§ **Aim of the task**:
Copy exactly. Begin at the line containing "The image size is (303, 164)." and stop at the last line of the entries, omitting any pictures.

§ **Given records**:
# # #

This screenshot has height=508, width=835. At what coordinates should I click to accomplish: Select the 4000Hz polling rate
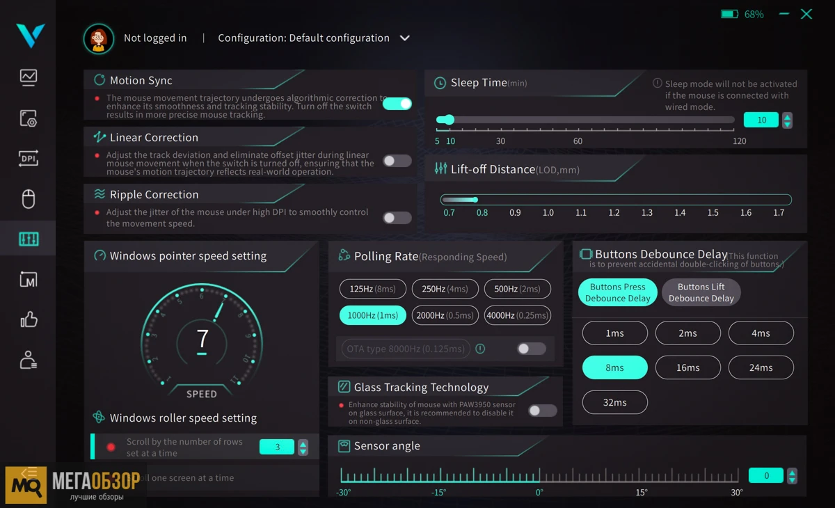[517, 315]
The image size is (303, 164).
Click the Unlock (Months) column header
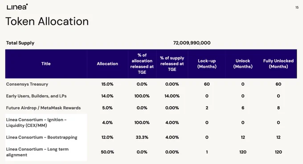point(243,64)
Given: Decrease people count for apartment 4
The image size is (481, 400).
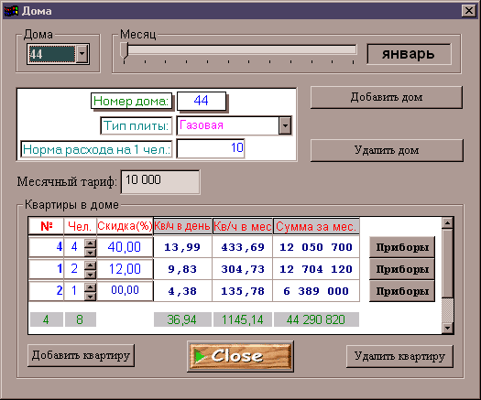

# # #

§ **Output for this task**:
The image size is (303, 164).
Click the Unlock (Months) column header
point(243,64)
Given: Decrease people count for apartment 4
The image size is (481, 400).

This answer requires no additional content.